Hinds County Chancellor Tiffany Grove made her decision Monday, Oct. 5 and sided with House Speaker Philip Gunn and Speaker Pro Tem Jason White who filed a lawsuit after the governor’s veto in August.
Reeves vetoed $2 million lawmakers directed to the shuttered North Oak Regional Medical Center in Senatobia and $6 million earmarked to the MAGnet Community Health Center to study and try to address health disparities, such as combating the high impact COVID-19 has inflicted on the African American community. The spending was part of a $130 million bill directing Coronavirus Aid, Relief, and Economic Security (CARES) Act money to Mississippi health care and hospitals.
North Oak permanently closed in the spring of 2019 after previous owners restructured the Senatobia facility and made several attempts to keep it open.
State Representative Trey Lamar of Senatobia, chairman of the House Ways and Means Committee, told the Tate Record in July the money was not designated to go to the current owners of the hospital. He said it would be used by the Tate County Board of Supervisors to assist a new hospital operator at the current location on Norfleet Drive in Senatobia.
If the hospital wasn’t reopened or a memorandum of understanding for a new purchaser wasn’t in place by Oct. 1, the money was to be transferred to the fund used to reimburse hospitals statewide for their COVID-19 related expenses.
The governor previously stated because it was closed, North Oak had not provided care to COVID-19 patients.
Reeves said he vetoed “questionable spending” earmarks by the Legislature in the bill and said it was an attempt to “funnel money to friends with zero accountability,” and a power grab by the Legislature. Gunn said Reeves was overstepping his constitutional authority and that the Legislature has authority over spending, not the governor.
Chancellor Grove in her decision Oct. 5 said, “according to the Mississippi Constitution of 1890 and almost years of case law interpreting our state Constitution, Gov. Reeves’ partial veto was unconstitutional.”
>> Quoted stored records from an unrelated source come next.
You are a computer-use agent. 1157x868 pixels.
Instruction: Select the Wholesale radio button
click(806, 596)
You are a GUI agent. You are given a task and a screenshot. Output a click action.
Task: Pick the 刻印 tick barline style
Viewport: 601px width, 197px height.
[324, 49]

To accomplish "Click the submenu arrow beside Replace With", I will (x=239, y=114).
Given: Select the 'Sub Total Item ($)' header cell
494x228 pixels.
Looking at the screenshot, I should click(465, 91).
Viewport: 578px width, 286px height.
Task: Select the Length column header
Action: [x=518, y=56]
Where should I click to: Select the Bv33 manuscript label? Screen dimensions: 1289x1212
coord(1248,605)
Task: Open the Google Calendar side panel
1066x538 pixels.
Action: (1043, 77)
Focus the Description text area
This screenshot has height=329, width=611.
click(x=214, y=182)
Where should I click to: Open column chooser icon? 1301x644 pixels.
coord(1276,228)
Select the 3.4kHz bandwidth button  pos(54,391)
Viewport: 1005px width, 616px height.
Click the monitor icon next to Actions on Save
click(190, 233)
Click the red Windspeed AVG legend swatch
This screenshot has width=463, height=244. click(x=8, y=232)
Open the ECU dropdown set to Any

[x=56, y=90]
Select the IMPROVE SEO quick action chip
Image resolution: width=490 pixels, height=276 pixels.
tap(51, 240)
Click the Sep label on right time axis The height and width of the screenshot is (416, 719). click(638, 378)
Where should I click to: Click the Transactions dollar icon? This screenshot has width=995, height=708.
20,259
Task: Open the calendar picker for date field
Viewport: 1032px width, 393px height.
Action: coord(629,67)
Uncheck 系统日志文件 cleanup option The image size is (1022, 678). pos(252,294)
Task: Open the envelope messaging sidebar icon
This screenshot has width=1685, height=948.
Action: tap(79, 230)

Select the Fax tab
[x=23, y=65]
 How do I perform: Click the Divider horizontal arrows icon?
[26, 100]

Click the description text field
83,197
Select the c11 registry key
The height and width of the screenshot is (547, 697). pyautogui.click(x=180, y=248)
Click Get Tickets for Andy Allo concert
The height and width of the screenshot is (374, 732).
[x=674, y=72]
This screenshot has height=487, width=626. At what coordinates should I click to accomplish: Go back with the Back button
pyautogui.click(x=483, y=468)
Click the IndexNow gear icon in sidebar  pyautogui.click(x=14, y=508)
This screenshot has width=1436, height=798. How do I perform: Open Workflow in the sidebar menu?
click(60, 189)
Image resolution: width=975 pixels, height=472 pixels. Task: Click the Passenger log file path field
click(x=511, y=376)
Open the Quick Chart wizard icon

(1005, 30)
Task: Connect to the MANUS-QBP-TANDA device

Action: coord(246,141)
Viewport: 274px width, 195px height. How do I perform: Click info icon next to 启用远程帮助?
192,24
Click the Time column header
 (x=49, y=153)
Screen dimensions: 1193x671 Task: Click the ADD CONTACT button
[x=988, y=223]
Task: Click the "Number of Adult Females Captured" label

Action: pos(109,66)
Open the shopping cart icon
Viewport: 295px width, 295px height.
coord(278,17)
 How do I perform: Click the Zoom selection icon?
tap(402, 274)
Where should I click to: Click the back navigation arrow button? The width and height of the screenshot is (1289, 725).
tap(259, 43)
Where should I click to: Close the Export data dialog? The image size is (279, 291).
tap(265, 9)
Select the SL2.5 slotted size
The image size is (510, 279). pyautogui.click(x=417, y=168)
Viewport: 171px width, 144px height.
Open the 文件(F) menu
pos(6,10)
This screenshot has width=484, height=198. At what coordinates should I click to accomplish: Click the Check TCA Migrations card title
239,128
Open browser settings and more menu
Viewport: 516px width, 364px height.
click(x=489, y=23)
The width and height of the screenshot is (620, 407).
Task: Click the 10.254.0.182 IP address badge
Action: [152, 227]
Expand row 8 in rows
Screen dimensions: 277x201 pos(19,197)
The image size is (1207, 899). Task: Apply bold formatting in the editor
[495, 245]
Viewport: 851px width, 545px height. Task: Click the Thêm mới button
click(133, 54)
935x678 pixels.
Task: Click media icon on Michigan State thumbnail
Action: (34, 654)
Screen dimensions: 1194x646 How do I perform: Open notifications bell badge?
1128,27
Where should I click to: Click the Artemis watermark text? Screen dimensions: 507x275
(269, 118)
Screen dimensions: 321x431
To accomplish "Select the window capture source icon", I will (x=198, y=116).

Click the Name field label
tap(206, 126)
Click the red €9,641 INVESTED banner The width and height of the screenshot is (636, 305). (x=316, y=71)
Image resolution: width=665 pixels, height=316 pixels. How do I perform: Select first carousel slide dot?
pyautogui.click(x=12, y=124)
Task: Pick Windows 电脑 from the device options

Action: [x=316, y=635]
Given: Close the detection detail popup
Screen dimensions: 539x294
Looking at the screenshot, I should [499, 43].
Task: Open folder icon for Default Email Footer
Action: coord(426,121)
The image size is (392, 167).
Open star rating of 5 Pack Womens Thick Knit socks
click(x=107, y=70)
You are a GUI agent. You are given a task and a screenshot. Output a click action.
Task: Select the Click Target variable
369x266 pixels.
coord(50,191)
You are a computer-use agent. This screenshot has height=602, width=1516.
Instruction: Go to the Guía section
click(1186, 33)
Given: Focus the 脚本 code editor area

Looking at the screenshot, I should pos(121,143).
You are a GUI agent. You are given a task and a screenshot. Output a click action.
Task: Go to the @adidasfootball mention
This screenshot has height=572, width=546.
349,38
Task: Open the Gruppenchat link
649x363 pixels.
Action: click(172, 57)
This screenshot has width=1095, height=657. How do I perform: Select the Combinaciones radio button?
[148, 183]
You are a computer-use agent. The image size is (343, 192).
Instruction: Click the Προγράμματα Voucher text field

Reeves filed a notice of appeal to the Mississippi Supreme Court later that same day in Hinds County Chancery Court.
Reeves’ spokesperson Parker Briden said the ruling was “not a surprise" and that “one Hinds County judge" was never going to decide the outcome of the case. “The Governor has always publicly said that this case will end up before the state Supreme Court,” Briden said in a statement.
Chancellor Grove said based on other Supreme Court decisions, the partial veto authority granted to the governor by the state Constitution only could be used to veto a total sum of money within an appropriations bill and not the conditions on how the money was being spent.
The Legislature appropriated $91.9 million to the Mississippi Department of Health to provide funds to hospitals and other health care providers for their COVID-19 relief efforts. Reeves, the chancellor concluded, did not have the authority to veto the appropriation to some of those health care providers while concurring with providing funds to the other health care providers. She said the governor was trying to veto the conditions of how the money was being spent and multiple past rulings made it clear the governor could not veto conditions of appropriations bills.
Grove’s ruling said the bill was passed in its entirety, though it is not clear whether the health care providers that were the subjects of the partial vetoes will have time to spend the money appropriated by the Legislature. Federal law mandates states spend the money they received from the CARES Act by the end of December.